ロンドン五輪落選組の原口元気は「飢えている」。
「最後のゴールを生んだプレーは凄い」と齋藤から絶賛された原口元気は、ロンドン五輪落選組だ。「あの悔しさは忘れない」と胸に刻み、再度A代表に戻ってきた。
「自分はロンドン五輪に行けなかった。でも、そこからどうするかで選手の価値って決まると思うんです。南アフリカW杯は北京世代が活躍して、今に繋がっている。ロンドン世代もブラジルW杯で活躍していかないといけないと思う。今回は、そのラストチャンスだと思っています。だから、ゴールにこだわってプレーしたいですね」
しかし、原口の想いは虚しく、中国戦では最低限のプレーはしたが、持味を十分出したとは言えなかった。韓国戦は、ほとんどの時間、守備に忙殺された。

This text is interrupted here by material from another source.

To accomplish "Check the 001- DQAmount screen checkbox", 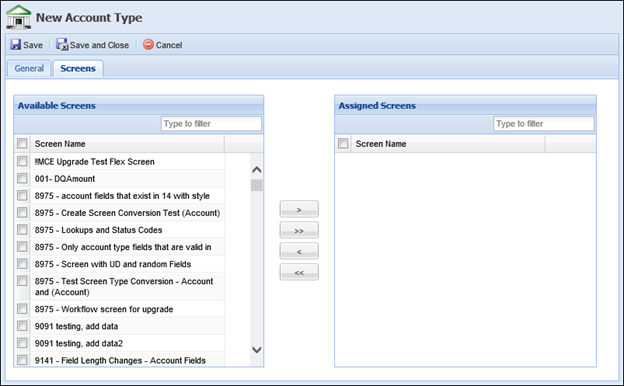I will point(22,179).
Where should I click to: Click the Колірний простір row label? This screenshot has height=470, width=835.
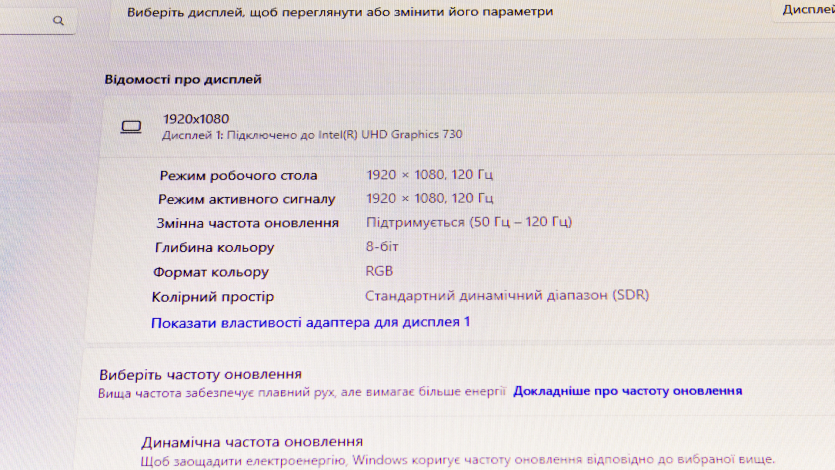[212, 297]
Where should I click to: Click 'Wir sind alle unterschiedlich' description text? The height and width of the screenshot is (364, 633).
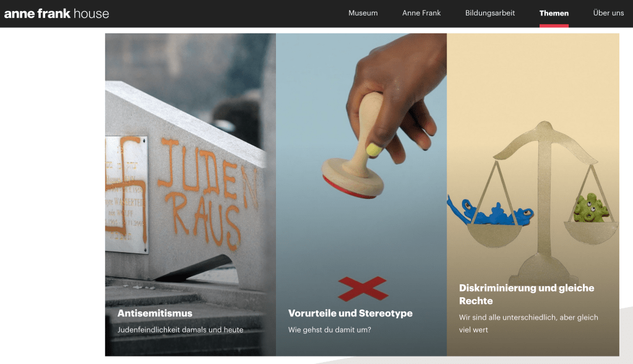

「最後のシュートは決めたかった。89分、守備しかしていなかったし、あのワンチャンスだけだなって思っていたんで。でも、柿クンが決めて、持っているなって思いましたね。点は取れなかったですけど、収穫はたくさんありました。ザックさんの戦術を試合に出ることでより理解できたのは、ポジティブにとらえています。それに今回は、チームメイトに助けられました。韓国戦の苦しい時間帯に、『最後、必ずチャンスあるから守備頑張ってくれ』って言われて、頑張っていたら最後、本当にワンチャンスが来た。守備を頑張れば、チャンスはくるんだなっていうのを改めて実感しました。代表は……これから海外組が来て、どうなるかですね。でも、今回の優勝でその中に食い込んでいける要素にはなったと思いますし、そうなっていかないと。自分は飢えているんで」
原口は、そう言って表情を引き締めた。
A代表初招集ながら大会MVPの活躍を見せた山口螢。
今回、初招集ながら一気に株を上げたのが、山口螢だった。オーストラリア戦の途中出場を始め、全3試合に出場。それは監督の期待の表れといっても過言ではない。
「どの試合もロンドン五輪のメンバーがいたんで、コミュニケーションとかの部分では問題なかった。ただ、難しかったのは監督に求められるものがあるんで、自分の持味を出し過ぎると怒られること。例えば、自分は前にガッツリ行ってボールを奪いたいけど、代表ではボールを取り切るというよりプレーをやらせない感覚なんでね。そういう中で自分の良さをどう出していくか、ですね」
いろいろ逡巡はあっただろうが、韓国戦ではの運動量と身体を張った守備は際立っていた。それが優勝や大会MVPにも繋がった。